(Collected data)
————————
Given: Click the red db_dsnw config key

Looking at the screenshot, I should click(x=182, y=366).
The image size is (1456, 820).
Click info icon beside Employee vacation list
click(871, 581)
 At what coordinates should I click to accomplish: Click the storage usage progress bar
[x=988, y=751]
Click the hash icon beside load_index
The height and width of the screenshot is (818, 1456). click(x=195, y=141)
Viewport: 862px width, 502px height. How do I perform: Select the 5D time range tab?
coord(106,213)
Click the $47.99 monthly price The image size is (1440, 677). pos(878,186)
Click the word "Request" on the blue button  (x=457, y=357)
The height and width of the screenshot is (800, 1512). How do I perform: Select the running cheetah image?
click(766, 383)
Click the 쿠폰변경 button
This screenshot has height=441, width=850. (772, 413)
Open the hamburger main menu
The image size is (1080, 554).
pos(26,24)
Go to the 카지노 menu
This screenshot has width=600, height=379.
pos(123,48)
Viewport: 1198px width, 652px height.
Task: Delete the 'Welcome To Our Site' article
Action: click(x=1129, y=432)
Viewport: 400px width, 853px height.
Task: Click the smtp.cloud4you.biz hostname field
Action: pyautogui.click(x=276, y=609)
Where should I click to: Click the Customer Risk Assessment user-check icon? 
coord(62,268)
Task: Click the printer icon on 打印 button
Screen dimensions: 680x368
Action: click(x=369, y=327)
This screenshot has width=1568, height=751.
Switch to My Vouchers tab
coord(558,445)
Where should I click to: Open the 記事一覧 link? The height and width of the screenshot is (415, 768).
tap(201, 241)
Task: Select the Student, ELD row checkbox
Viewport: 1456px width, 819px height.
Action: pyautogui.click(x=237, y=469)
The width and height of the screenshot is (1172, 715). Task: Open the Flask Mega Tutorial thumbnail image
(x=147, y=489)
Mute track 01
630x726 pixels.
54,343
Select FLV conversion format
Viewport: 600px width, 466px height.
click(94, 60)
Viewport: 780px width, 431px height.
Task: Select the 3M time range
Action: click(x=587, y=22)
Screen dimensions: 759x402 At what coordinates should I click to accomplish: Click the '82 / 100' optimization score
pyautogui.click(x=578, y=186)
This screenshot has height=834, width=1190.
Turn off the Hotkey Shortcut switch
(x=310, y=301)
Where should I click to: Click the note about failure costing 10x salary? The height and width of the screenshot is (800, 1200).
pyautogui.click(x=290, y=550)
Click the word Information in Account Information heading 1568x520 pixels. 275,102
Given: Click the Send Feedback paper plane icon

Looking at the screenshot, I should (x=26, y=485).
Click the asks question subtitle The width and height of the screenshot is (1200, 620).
————————
■ DIRECTIONS ■
Print every line from the one that contains "Where should I click to: Open" to the end of the records, exactly as written, and nothing more.

■ EXERCISE OUTPUT ■
Where should I click to: Open the 記事一覧 link? The height and width of the screenshot is (415, 768).
tap(201, 241)
Task: Select the Student, ELD row checkbox
Viewport: 1456px width, 819px height.
Action: pyautogui.click(x=237, y=469)
The width and height of the screenshot is (1172, 715). Task: Open the Flask Mega Tutorial thumbnail image
(x=147, y=489)
Mute track 01
630x726 pixels.
54,343
Select FLV conversion format
Viewport: 600px width, 466px height.
click(94, 60)
Viewport: 780px width, 431px height.
Task: Select the 3M time range
Action: click(x=587, y=22)
Screen dimensions: 759x402 At what coordinates should I click to accomplish: Click the '82 / 100' optimization score
pyautogui.click(x=578, y=186)
This screenshot has height=834, width=1190.
Turn off the Hotkey Shortcut switch
(x=310, y=301)
Where should I click to: Click the note about failure costing 10x salary? The height and width of the screenshot is (800, 1200).
pyautogui.click(x=290, y=550)
Click the word Information in Account Information heading 1568x520 pixels. 275,102
Given: Click the Send Feedback paper plane icon

Looking at the screenshot, I should (x=26, y=485).
Click the asks question subtitle The width and height of the screenshot is (1200, 620).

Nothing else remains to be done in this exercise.